## Records provided

☆ ☆ ☆ ☆

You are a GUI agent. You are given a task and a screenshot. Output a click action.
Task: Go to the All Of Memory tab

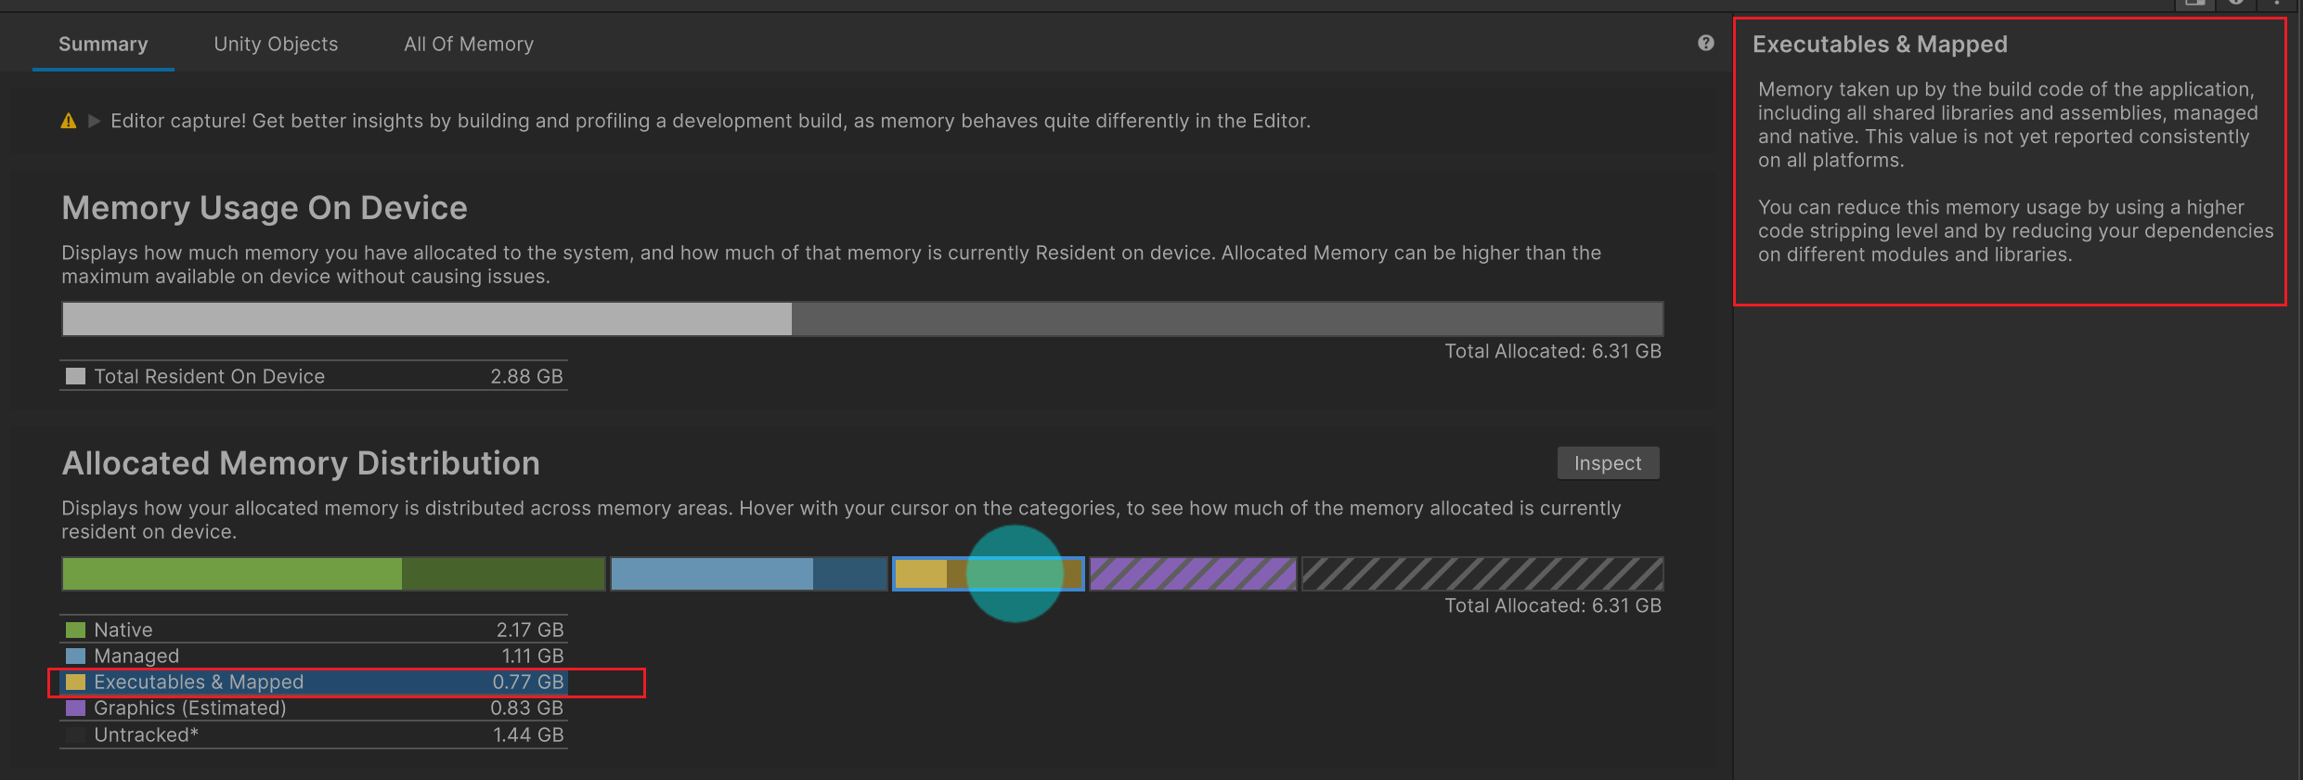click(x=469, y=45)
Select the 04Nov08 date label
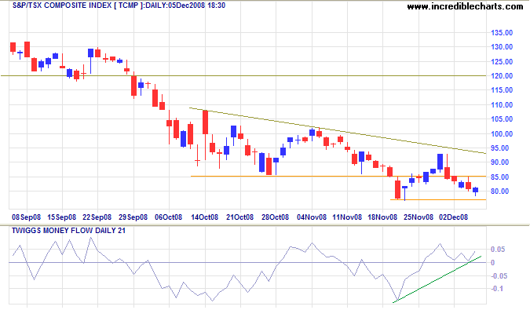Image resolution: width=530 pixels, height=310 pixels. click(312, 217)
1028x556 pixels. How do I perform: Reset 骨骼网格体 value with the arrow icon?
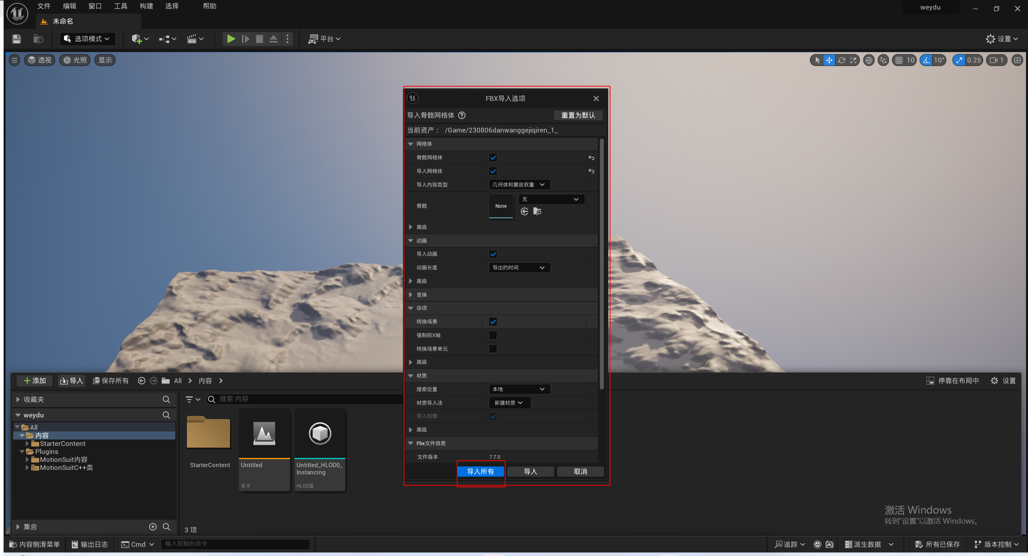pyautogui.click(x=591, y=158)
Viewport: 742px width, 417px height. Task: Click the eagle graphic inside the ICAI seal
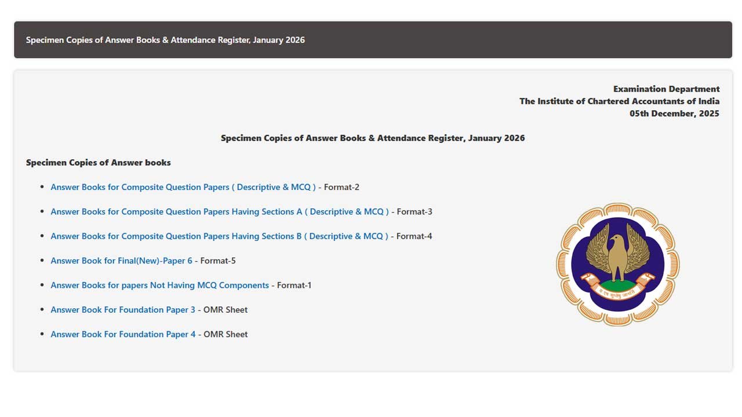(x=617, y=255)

☆ ☆ ☆ ☆

## Task directions
Write out the data word for word, starting at the line that contains "Viewport: 742px width, 417px" and ending at the end of the data. Leave out the pictures.

## Finished exercise
Viewport: 742px width, 417px height. Task: Click the eagle graphic inside the ICAI seal
(x=617, y=255)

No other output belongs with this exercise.